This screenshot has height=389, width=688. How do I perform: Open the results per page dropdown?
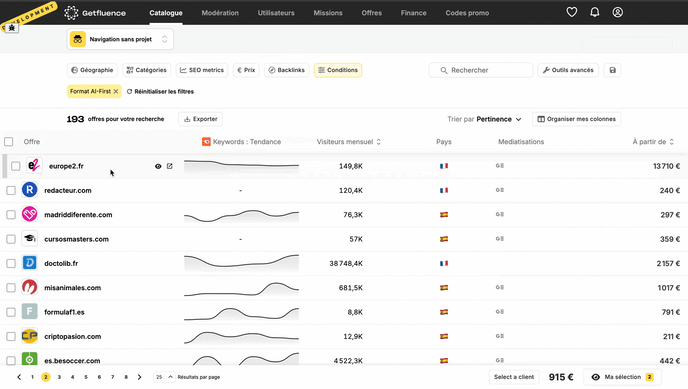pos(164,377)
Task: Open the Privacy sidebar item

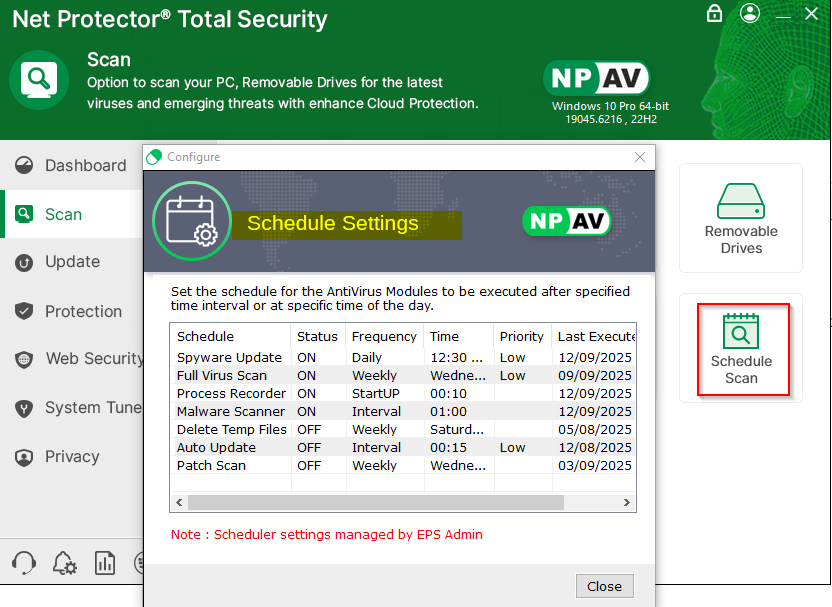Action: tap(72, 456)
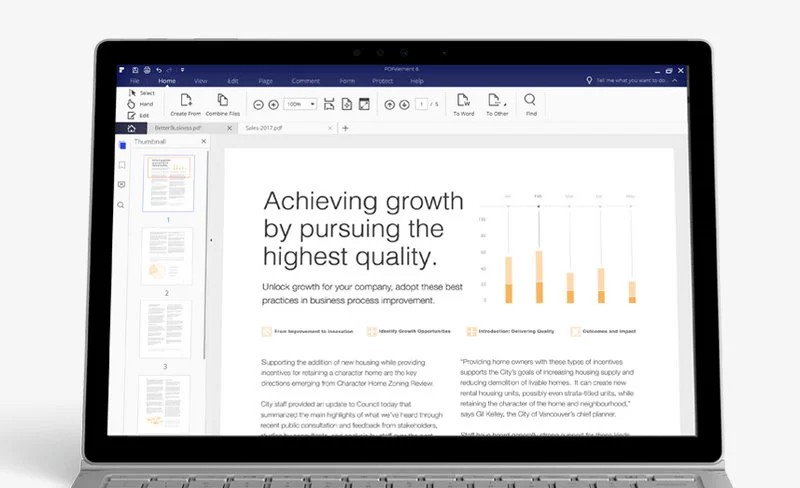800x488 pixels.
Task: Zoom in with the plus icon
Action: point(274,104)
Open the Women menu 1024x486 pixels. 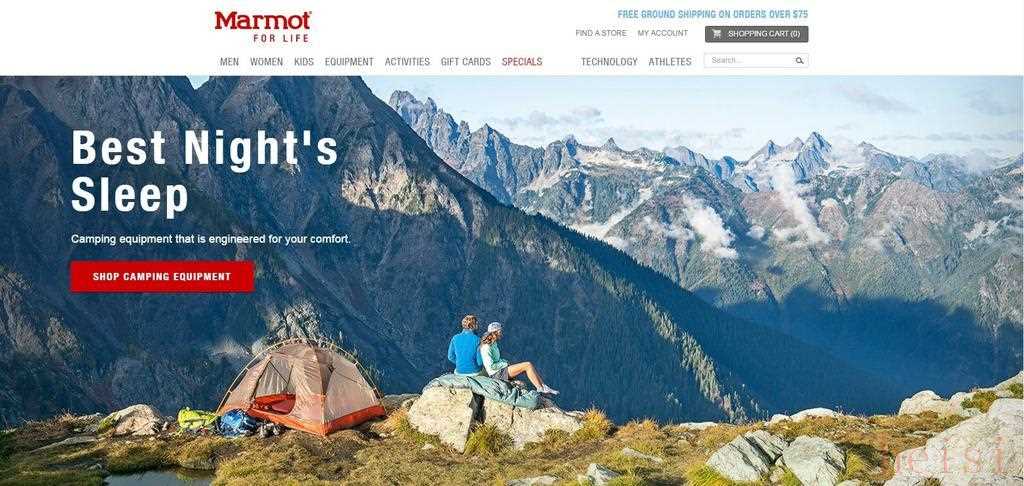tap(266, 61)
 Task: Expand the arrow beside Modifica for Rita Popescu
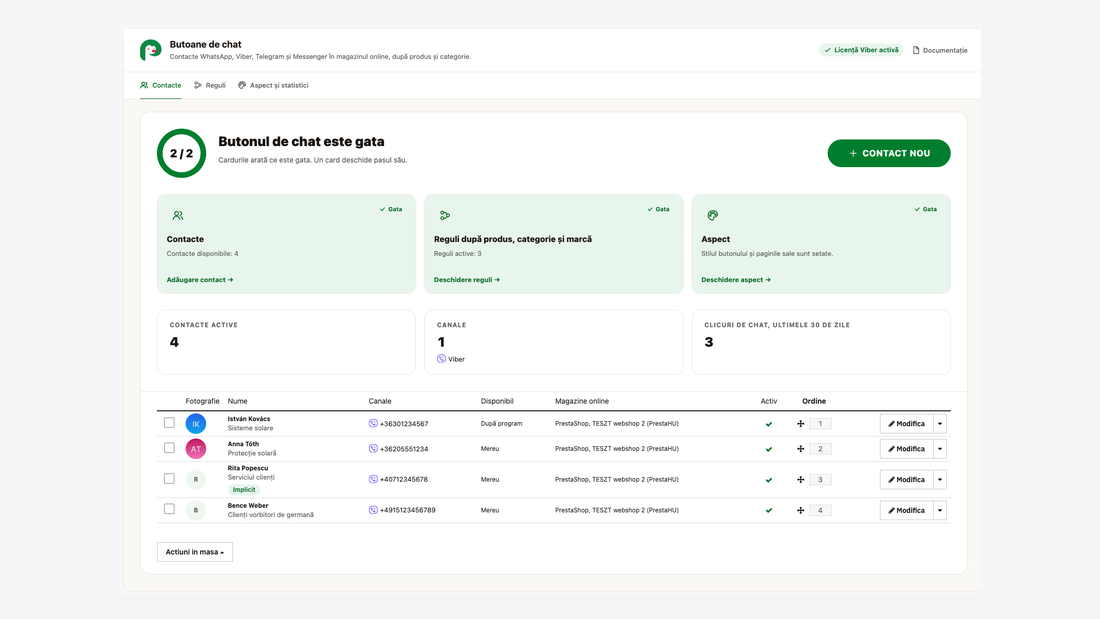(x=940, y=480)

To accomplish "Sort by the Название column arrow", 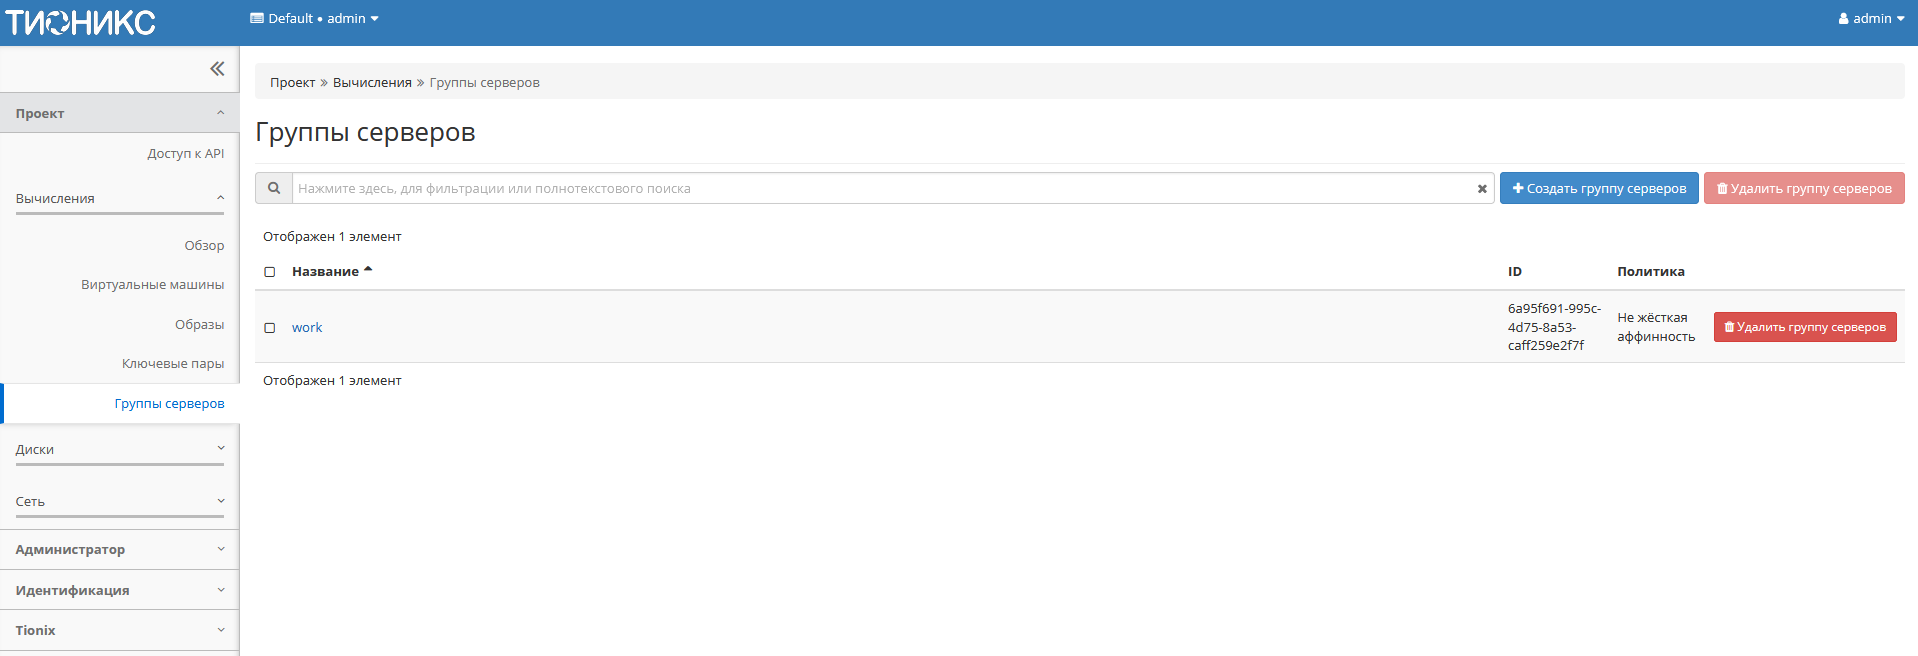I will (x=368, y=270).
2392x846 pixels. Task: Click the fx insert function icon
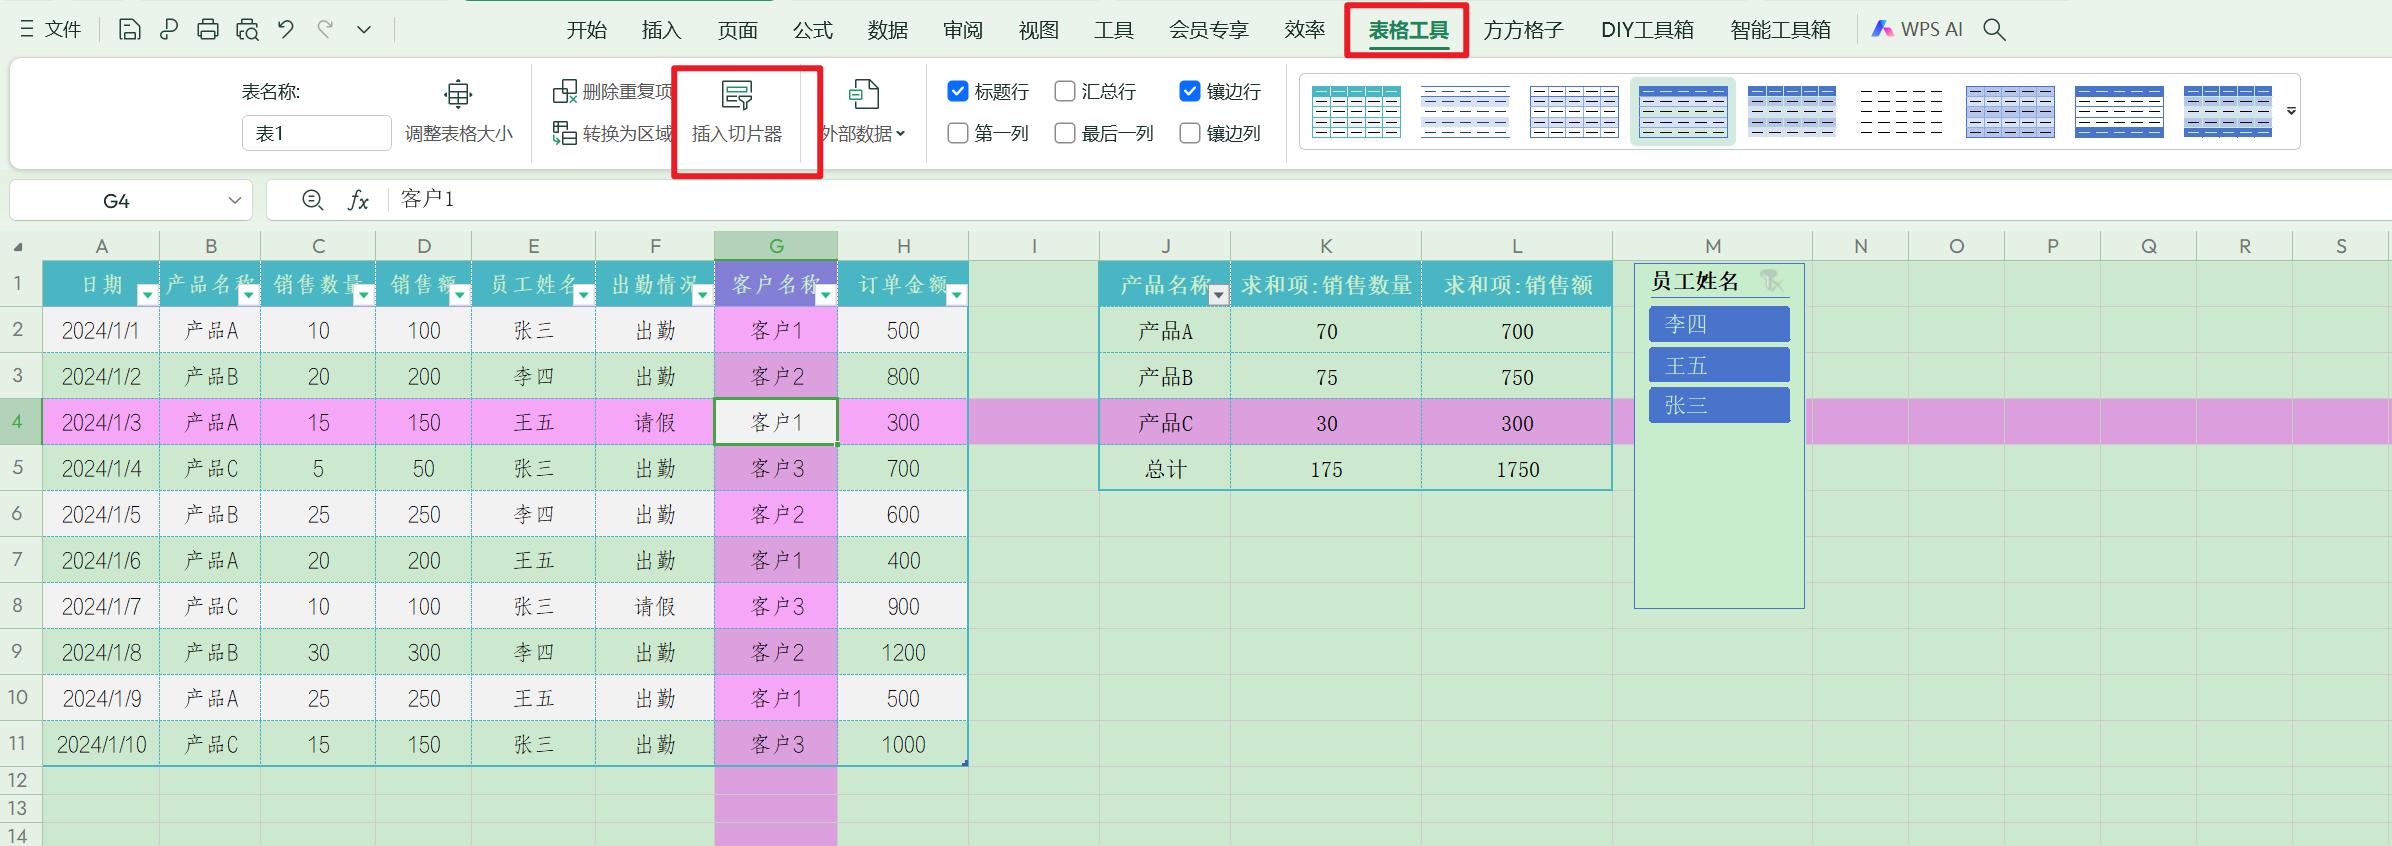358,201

# # #

TASK ITEM: The lines running from the one with "2392x846 pixels. Task: Click" to the close of the material above are to be retyped exactly; no picture is to be included.

RESULT FOR THIS TASK:
2392x846 pixels. Task: Click the fx insert function icon
358,201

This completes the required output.